Drip systems discharge water at very low rates, usually between 1/2 and 1 gallon per hour, to a precise area, eliminating evaporation and waste. A young tree needs at least four emitters evenly distributed beneath its canopy. A modified drip system, called trickle irrigation, can provide low-volume (5-50 gallons per hour), low-pressure mini sprinklers, which emit a fanlike spray with a radius of 3 feet or more. The larger coverage area wets the root zone more evenly, and the larger orifices of the mini sprinklers are less susceptible to clogging.


Just as with soil and water, fertilizer type depends on your specific plant. Be careful with application: Too much fertilizer causes more damage than too little. Because fertilizers are salts that leave acidic or alkaline residues, excessive use can burn plants and alter pH. A soil test is the best way to determine exactly which nutrients are available in your soil and which fertilizer to use.

For safe application, apply fertilizers three or four times during the growing season, beginning in late winter and ending in late summer.

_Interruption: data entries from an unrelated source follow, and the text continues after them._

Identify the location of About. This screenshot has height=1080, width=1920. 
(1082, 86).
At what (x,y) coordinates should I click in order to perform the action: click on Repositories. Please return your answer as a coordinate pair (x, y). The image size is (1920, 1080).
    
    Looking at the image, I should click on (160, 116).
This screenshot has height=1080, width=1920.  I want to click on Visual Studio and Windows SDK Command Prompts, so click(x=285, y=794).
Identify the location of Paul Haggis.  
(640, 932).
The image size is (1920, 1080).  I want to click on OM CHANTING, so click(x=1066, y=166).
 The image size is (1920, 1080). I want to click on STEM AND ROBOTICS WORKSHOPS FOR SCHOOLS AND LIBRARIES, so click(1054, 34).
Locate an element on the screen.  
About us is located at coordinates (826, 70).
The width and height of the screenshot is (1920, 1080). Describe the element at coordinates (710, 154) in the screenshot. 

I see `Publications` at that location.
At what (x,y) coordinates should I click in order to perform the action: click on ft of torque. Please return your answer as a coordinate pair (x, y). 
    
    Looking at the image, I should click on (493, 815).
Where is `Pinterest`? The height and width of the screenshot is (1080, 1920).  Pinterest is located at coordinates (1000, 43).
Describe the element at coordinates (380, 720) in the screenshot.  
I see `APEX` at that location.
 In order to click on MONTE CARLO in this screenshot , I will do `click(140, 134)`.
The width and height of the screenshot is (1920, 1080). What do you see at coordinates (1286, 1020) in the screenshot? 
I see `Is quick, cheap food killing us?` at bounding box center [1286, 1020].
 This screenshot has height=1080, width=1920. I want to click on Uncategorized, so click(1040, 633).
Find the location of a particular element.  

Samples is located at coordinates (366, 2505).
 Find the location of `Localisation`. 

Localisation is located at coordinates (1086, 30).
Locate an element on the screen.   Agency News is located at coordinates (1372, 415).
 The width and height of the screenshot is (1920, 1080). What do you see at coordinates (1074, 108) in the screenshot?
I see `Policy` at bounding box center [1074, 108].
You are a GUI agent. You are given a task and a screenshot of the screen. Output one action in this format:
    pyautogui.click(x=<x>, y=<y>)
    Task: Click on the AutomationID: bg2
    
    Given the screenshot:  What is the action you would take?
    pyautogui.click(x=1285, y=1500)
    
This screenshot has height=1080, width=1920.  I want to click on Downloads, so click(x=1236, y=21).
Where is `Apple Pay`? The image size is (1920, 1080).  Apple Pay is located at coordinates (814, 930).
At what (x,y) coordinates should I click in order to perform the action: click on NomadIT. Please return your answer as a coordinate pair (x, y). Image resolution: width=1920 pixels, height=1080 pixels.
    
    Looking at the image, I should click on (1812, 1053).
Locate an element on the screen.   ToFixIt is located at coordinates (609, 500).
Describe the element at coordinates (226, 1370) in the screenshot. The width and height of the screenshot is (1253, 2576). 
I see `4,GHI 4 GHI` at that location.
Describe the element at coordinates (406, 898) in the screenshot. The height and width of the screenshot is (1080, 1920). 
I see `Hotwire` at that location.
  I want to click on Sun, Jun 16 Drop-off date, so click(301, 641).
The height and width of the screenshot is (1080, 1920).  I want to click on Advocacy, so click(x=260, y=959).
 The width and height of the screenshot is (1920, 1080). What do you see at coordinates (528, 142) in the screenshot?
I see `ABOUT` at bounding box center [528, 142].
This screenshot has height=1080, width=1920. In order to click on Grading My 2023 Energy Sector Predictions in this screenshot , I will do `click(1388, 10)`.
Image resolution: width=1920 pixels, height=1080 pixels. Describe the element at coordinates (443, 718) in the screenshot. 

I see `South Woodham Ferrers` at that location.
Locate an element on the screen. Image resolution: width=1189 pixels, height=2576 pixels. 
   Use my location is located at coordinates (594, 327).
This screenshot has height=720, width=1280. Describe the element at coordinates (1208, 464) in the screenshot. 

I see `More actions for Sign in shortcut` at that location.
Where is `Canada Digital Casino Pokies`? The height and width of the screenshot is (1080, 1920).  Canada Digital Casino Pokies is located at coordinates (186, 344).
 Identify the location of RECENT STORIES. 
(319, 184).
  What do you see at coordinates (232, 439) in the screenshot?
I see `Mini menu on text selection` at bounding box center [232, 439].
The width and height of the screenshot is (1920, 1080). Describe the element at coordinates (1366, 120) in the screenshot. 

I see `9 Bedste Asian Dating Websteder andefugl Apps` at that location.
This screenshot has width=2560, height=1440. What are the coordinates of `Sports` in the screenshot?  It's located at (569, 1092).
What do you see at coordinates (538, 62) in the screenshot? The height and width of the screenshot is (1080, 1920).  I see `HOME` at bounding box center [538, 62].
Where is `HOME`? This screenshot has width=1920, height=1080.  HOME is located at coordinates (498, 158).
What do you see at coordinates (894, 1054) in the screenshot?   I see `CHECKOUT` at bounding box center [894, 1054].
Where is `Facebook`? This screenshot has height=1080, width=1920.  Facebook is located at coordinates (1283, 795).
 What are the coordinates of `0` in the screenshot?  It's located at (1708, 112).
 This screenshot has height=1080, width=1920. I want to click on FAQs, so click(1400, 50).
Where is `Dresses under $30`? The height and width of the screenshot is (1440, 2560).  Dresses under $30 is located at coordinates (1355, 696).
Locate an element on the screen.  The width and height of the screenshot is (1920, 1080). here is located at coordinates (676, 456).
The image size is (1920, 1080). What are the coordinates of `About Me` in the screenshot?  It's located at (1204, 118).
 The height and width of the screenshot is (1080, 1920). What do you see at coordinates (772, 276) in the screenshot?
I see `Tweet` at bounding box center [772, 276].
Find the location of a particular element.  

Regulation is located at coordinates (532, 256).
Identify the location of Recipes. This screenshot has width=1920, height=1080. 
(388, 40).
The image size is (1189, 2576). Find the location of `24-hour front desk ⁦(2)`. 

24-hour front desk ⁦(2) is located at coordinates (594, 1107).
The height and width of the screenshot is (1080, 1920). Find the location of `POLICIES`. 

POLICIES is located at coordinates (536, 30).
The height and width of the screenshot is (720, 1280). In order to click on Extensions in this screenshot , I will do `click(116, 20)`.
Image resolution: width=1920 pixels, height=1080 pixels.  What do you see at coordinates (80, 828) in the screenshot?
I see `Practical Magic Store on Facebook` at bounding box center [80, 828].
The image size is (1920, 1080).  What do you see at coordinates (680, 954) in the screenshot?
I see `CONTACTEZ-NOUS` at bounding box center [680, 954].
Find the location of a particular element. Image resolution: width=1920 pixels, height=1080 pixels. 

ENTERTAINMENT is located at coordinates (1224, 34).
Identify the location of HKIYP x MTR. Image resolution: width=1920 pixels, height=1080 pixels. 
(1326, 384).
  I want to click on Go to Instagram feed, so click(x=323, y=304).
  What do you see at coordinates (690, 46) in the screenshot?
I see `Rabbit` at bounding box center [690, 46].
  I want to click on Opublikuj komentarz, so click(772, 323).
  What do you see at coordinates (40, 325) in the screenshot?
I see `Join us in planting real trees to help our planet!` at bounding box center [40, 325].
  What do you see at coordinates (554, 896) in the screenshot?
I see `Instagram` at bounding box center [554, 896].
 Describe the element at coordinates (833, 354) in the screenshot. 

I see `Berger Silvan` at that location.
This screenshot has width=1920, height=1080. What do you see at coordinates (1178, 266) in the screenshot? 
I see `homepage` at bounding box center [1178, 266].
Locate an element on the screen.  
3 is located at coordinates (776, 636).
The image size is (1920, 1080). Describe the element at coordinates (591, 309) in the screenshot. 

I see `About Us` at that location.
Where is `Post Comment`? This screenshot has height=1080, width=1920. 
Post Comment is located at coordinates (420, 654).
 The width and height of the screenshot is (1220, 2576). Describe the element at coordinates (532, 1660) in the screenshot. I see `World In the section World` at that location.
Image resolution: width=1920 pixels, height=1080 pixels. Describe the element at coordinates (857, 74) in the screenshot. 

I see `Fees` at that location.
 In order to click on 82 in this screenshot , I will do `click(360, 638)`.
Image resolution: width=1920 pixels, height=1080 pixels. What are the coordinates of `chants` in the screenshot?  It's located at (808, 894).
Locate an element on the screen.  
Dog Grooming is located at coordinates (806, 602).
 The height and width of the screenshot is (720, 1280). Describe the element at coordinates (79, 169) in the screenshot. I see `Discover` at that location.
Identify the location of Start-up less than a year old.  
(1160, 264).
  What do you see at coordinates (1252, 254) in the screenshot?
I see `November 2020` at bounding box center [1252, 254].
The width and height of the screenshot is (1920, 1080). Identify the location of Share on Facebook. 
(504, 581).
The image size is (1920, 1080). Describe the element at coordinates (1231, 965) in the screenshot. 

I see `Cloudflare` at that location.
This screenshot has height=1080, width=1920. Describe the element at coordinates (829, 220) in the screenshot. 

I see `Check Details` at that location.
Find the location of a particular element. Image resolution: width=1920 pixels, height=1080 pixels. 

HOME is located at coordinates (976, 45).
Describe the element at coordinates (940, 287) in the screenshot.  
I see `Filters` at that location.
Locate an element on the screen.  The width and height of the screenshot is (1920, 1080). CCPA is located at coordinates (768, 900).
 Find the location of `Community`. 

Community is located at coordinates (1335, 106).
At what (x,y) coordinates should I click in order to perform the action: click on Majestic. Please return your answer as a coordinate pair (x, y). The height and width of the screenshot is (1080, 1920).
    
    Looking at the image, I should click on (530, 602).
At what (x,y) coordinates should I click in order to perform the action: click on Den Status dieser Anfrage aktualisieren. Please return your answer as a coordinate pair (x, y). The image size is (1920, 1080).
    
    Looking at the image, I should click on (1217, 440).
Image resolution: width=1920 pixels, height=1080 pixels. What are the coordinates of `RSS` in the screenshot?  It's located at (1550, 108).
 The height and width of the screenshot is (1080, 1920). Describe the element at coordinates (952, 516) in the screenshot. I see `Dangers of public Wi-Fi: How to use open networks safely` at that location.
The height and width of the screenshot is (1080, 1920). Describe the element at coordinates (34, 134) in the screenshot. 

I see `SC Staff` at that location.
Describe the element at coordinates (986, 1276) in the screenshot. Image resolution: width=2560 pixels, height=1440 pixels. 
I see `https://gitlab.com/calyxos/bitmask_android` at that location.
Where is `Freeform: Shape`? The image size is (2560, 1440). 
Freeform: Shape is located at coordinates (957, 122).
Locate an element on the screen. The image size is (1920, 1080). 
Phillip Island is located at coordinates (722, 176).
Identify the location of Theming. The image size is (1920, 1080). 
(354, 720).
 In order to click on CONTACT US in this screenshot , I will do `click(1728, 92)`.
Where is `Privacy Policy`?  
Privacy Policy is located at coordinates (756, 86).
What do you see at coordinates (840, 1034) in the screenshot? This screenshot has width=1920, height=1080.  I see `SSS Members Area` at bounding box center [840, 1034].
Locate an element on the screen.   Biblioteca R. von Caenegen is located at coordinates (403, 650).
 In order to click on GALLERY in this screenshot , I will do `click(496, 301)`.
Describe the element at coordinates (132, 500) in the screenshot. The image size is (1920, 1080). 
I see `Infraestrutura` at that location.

Fertilizing after late summer can delay dormancy in subtropical plants and increase the chance of damage from sudden cold weather in the fall. Light feeders need little or no fertilizer, but for other subtropical fruits, apply 1 to 2 tablespoons of a complete fertilizer three or four times during their first two growing seasons. From the third to the eighth year, gradually increase the feedings from 1/4 to 1 pound of actual nitrogen per year. From the ninth year onward, give plants between 1 and 1-1/2 pounds of actual nitrogen per year.


Pruning isn't necessary for most citrus and other fruits, but you may consider it to control size, to control appearance, or to stimulate new growth and heavier yields.

If you do prune, there are two types of pruning cuts: thinning and heading.

Thinning cuts remove branches or limbs where they join the rest of the plant. This results in a more open plant. By thinning main shoots back to shorter side branches, you can decrease the size of a plant without destroying its natural character.

Heading cuts remove the terminal or top of a branch. This results in vigorous growth from dormant buds just below the cut and a denser, more compact plant. Shearing to form a hedge is a type of heading. Both thinning and heading control the size of a plant, but thinning usually produces a healthier, more attractive plant.

Controlling Disease

When plants are properly cared for, they resist insects and diseases. So the best advice for controlling pests is to prevent problems by growing the right plant in the right place. Drought-stressed, improperly planted, or over-fertilized plants are more susceptible to pest and disease problems than vigorously growing plants.

If your plant does become infested or infected, use only a chemical approved for your specific plant and follow label directions precisely. Pay attention to how close to harvest a spray can be safely applied. Pest-control regulations vary from state to state -- if you have questions, consult you cooperative extension service.